Uploading or unlocking your keytab

When accessing the Streaming SQL Console for the first time in Data Hub, you must upload and unlock the keytab file corresponding with your profile before you can use SQL Stream Builder (SSB).

  1. Navigate to the Streaming SQL Console.
    1. Navigate to Management Console > Environments, and select the environment where you have created your cluster.
    2. Select the Streaming Analytics cluster from the list of Data Hub clusters.
    3. Select Streaming SQL Console from the list of services.
      The Streaming SQL Console opens in a new window.
  2. Click your username on the sidebar of the Streaming SQL Console.
  3. Click Manage keytab.
    The Keytab Manager window appears.
    You can either unlock the keytab already existing on the cluster, or you can directly upload your keytab file in the SQL Stream Builder.
    1. Unlock your keytab by providing the Principal Name and Password, and clicking Unlock Keytab. The Principal Name and Password should be the same as the workload username and password set for the Streaming Analytics cluster.
    2. Upload your keytab by clicking on the Upload tab, uploading the keytab file directly to the Console, and clicking Unlock Keytab.
    In case there is an error when unlocking your keytab, you can get more information about the issue with the following steps:
    1. Retrieve your keytab file.
      1. Click on your profile name in the Management Console.
      2. Click Profile.
      3. Click Actions > Get Keytab.
      4. Choose the environment where your Data Hub cluster is running.
      5. Click Download.
      6. Save the keytab file in a chosen location.
    2. Manually upload your keytab to the Streaming Analytics cluster:
      scp <location>/<your_keytab_file> <workload_username>@<manager_node_FQDN>:.
                          Password:<your_workload_password>
    3. Access the manager node of your Streaming Analytics cluster:
      ssh <workload_username>@<manager_node_FQDN>
                              Password: <workload_password>
    4. Use kinit command to authenticate your user:
      kinit -kt <keytab_filename>.keytab <workload_username>
    5. Use the flink-yarn-session command to see if the authentication works properly:
      flink-yarn-session -d \ 
      -D security.kerberos.login.keytab=<keytab_filename>.keytab \ 
      -D security.kerberos.login.principal=<workload_username>
    In case the command fails, you can review the log file for further information about the issue.
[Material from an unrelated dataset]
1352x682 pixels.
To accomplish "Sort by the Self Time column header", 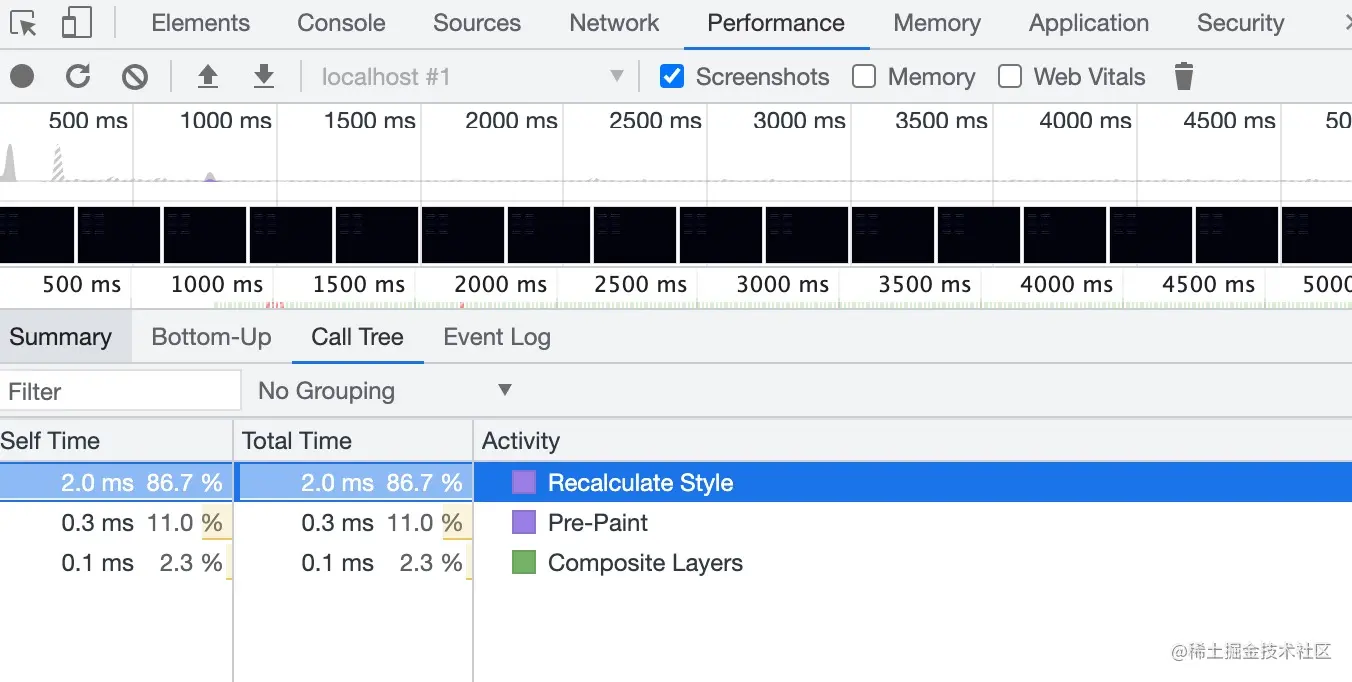I will (x=50, y=441).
Configuring Ranger policies for Flink and SSB

You must add your workload username and the SQL Stream Builder (SSB) service user to the Ranger policies that are needed for Kafka, Schema Registry, Hive and Kudu to provide access to topics, schemas and tables used by the components and to be able to execute Flink jobs.
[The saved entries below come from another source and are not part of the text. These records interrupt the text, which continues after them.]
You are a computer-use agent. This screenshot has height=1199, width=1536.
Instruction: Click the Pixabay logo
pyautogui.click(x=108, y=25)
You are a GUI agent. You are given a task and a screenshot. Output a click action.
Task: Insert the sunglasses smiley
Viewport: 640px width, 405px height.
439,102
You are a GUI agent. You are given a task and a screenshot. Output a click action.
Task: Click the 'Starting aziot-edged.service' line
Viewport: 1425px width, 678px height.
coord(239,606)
You need to provide access to users and the SSB service by configuring Ranger policies for the Kafka data source and the Schema Registry, Kudu and Hive catalog services. To be able to use Flink, you need to add the workload user or users to the required policies. For SSB, the ssb service user needs to be added to the same policies.

When adding more workload users, instead of adding them one by one, you can create user groups in Ranger, for example a flink_users group. This way you can assign every user who will use the Streaming Analytics cluster into a group, and add only that one group to the Ranger policies.

  1. Navigate to Management Console > Environments, and select the environment where you have created your cluster.
  2. Click Ranger from the Quick Links or select Data Lake > Ranger from Services.
    You are redirected to the Ranger Admin Web user interface (UI) where you can add the workload user and SSB service user to the required policies to grant access for Flink and SSB.

Configuring Kafka policies

After accessing the Ranger Admin Web UI, the workload username or user groups, and the SSB service user needs to be added to the Kafka policies to be able to use Flink and SSB.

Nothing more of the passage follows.